- Aim of the exercise: Convert the lines below into a Markdown table with two columns, No. and Line. Skip the blank lines and give each remaining line its own numbered row.

□ □ □ □ □

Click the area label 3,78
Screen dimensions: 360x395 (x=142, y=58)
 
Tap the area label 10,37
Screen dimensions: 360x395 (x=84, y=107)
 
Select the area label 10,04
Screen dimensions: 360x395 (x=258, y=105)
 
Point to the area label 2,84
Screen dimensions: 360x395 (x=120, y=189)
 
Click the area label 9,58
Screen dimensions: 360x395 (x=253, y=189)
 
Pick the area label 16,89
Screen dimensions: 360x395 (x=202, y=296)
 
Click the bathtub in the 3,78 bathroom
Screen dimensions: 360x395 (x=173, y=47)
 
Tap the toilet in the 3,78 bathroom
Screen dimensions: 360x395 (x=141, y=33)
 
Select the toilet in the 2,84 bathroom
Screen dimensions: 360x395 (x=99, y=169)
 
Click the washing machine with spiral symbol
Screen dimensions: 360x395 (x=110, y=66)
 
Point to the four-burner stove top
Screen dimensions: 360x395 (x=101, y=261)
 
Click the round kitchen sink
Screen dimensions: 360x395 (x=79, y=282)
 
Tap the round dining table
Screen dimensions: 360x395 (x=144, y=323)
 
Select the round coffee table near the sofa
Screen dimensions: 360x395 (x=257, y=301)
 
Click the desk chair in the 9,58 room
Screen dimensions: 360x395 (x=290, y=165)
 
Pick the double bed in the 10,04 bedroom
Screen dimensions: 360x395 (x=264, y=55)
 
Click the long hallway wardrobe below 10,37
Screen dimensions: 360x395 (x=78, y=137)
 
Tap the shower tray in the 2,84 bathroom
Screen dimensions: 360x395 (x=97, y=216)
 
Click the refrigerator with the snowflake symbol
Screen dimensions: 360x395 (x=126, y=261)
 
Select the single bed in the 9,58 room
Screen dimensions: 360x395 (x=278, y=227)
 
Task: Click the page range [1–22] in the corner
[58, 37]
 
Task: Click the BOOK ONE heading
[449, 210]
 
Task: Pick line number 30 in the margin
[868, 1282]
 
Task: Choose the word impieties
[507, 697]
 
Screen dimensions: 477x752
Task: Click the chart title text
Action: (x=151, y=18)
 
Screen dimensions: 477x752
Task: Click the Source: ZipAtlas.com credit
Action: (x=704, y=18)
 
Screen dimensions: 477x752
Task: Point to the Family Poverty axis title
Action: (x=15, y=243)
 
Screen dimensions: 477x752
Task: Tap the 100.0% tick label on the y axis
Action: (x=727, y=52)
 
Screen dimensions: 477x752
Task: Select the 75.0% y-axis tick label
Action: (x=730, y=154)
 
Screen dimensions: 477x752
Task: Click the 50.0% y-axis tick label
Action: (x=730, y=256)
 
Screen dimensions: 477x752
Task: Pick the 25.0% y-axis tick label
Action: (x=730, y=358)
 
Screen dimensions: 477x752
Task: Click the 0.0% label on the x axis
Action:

□ □ □ □ □

- Solution to this task:
| No. | Line |
|---|---|
| 1 | Click the area label 3,78 |
| 2 | Screen dimensions: 360x395 (x=142, y=58) |
| 3 | Tap the area label 10,37 |
| 4 | Screen dimensions: 360x395 (x=84, y=107) |
| 5 | Select the area label 10,04 |
| 6 | Screen dimensions: 360x395 (x=258, y=105) |
| 7 | Point to the area label 2,84 |
| 8 | Screen dimensions: 360x395 (x=120, y=189) |
| 9 | Click the area label 9,58 |
| 10 | Screen dimensions: 360x395 (x=253, y=189) |
| 11 | Pick the area label 16,89 |
| 12 | Screen dimensions: 360x395 (x=202, y=296) |
| 13 | Click the bathtub in the 3,78 bathroom |
| 14 | Screen dimensions: 360x395 (x=173, y=47) |
| 15 | Tap the toilet in the 3,78 bathroom |
| 16 | Screen dimensions: 360x395 (x=141, y=33) |
| 17 | Select the toilet in the 2,84 bathroom |
| 18 | Screen dimensions: 360x395 (x=99, y=169) |
| 19 | Click the washing machine with spiral symbol |
| 20 | Screen dimensions: 360x395 (x=110, y=66) |
| 21 | Point to the four-burner stove top |
| 22 | Screen dimensions: 360x395 (x=101, y=261) |
| 23 | Click the round kitchen sink |
| 24 | Screen dimensions: 360x395 (x=79, y=282) |
| 25 | Tap the round dining table |
| 26 | Screen dimensions: 360x395 (x=144, y=323) |
| 27 | Select the round coffee table near the sofa |
| 28 | Screen dimensions: 360x395 (x=257, y=301) |
| 29 | Click the desk chair in the 9,58 room |
| 30 | Screen dimensions: 360x395 (x=290, y=165) |
| 31 | Pick the double bed in the 10,04 bedroom |
| 32 | Screen dimensions: 360x395 (x=264, y=55) |
| 33 | Click the long hallway wardrobe below 10,37 |
| 34 | Screen dimensions: 360x395 (x=78, y=137) |
| 35 | Tap the shower tray in the 2,84 bathroom |
| 36 | Screen dimensions: 360x395 (x=97, y=216) |
| 37 | Click the refrigerator with the snowflake symbol |
| 38 | Screen dimensions: 360x395 (x=126, y=261) |
| 39 | Select the single bed in the 9,58 room |
| 40 | Screen dimensions: 360x395 (x=278, y=227) |
| 41 | Task: Click the page range [1–22] in the corner |
| 42 | [58, 37] |
| 43 | Task: Click the BOOK ONE heading |
| 44 | [449, 210] |
| 45 | Task: Pick line number 30 in the margin |
| 46 | [868, 1282] |
| 47 | Task: Choose the word impieties |
| 48 | [507, 697] |
| 49 | Screen dimensions: 477x752 |
| 50 | Task: Click the chart title text |
| 51 | Action: (x=151, y=18) |
| 52 | Screen dimensions: 477x752 |
| 53 | Task: Click the Source: ZipAtlas.com credit |
| 54 | Action: (x=704, y=18) |
| 55 | Screen dimensions: 477x752 |
| 56 | Task: Point to the Family Poverty axis title |
| 57 | Action: (x=15, y=243) |
| 58 | Screen dimensions: 477x752 |
| 59 | Task: Tap the 100.0% tick label on the y axis |
| 60 | Action: (x=727, y=52) |
| 61 | Screen dimensions: 477x752 |
| 62 | Task: Select the 75.0% y-axis tick label |
| 63 | Action: (x=730, y=154) |
| 64 | Screen dimensions: 477x752 |
| 65 | Task: Click the 50.0% y-axis tick label |
| 66 | Action: (x=730, y=256) |
| 67 | Screen dimensions: 477x752 |
| 68 | Task: Pick the 25.0% y-axis tick label |
| 69 | Action: (x=730, y=358) |
| 70 | Screen dimensions: 477x752 |
| 71 | Task: Click the 0.0% label on the x axis |
| 72 | Action: |